**WHAT IS REQUIRED:** In the listing that follows, count the lines holding the word "Given" and report only that number.

**EXCERPTED DATA:**
________________________________________
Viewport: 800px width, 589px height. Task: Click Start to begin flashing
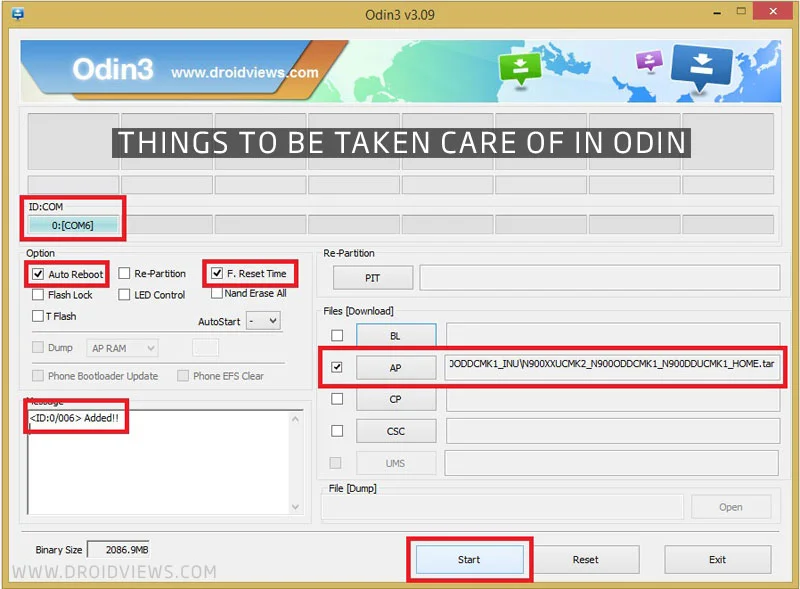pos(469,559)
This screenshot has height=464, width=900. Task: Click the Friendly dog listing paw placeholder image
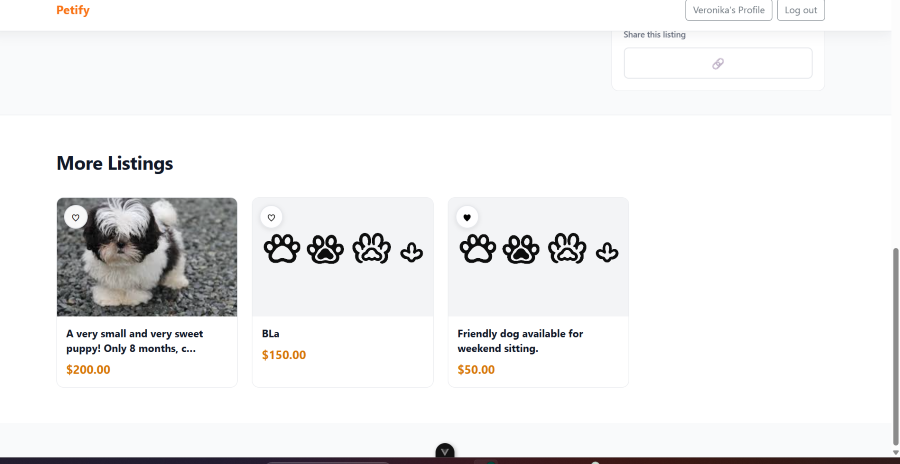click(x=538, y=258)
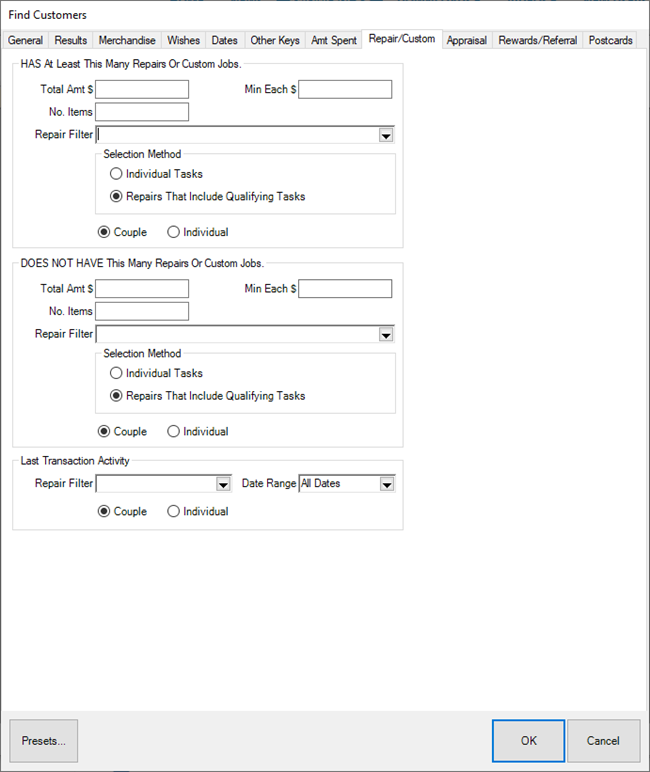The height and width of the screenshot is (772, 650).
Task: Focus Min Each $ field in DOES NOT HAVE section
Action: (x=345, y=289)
________________________________________
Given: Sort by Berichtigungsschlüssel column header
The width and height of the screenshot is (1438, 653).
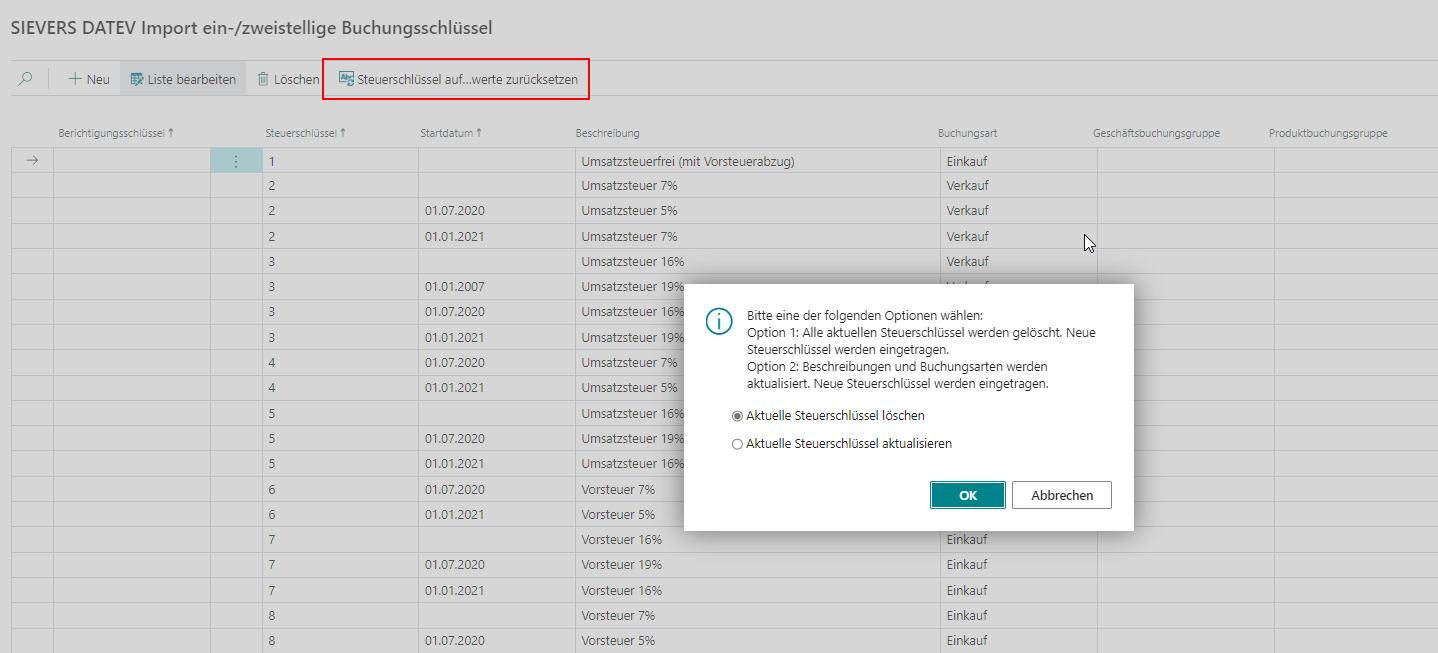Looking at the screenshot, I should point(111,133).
________________________________________
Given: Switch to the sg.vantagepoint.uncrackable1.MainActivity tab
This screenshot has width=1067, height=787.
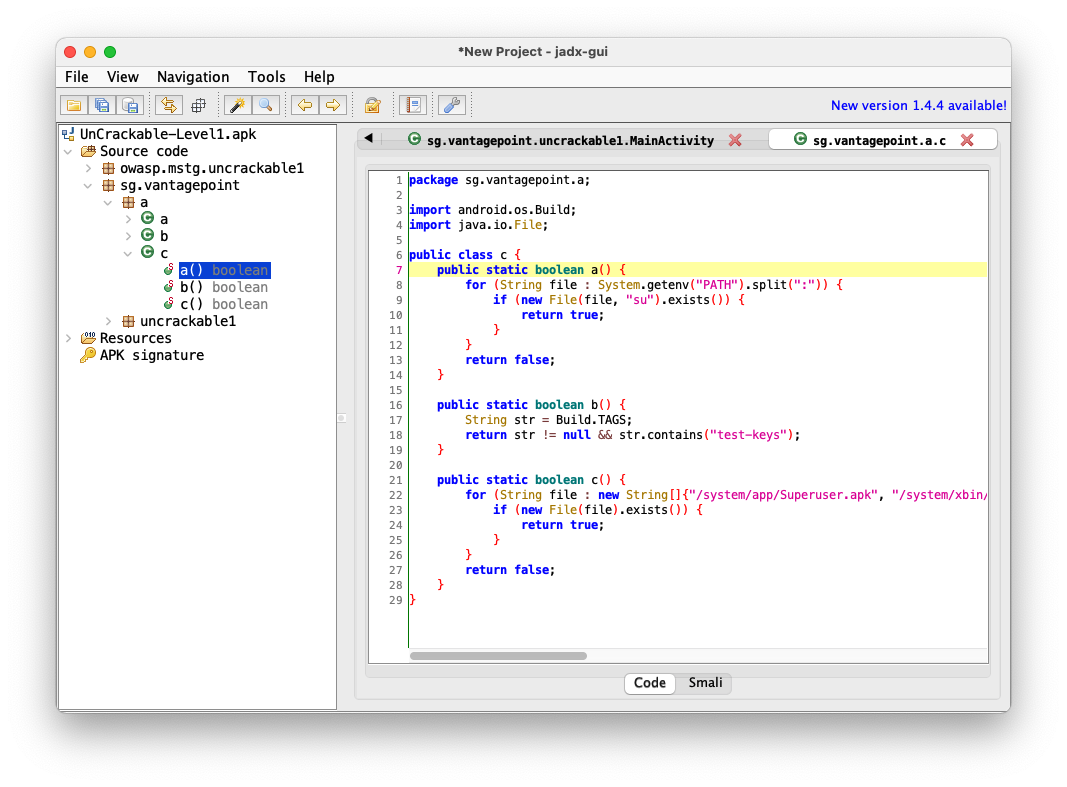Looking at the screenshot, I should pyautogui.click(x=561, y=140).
________________________________________
**RESPONSE TO THE TASK:** 2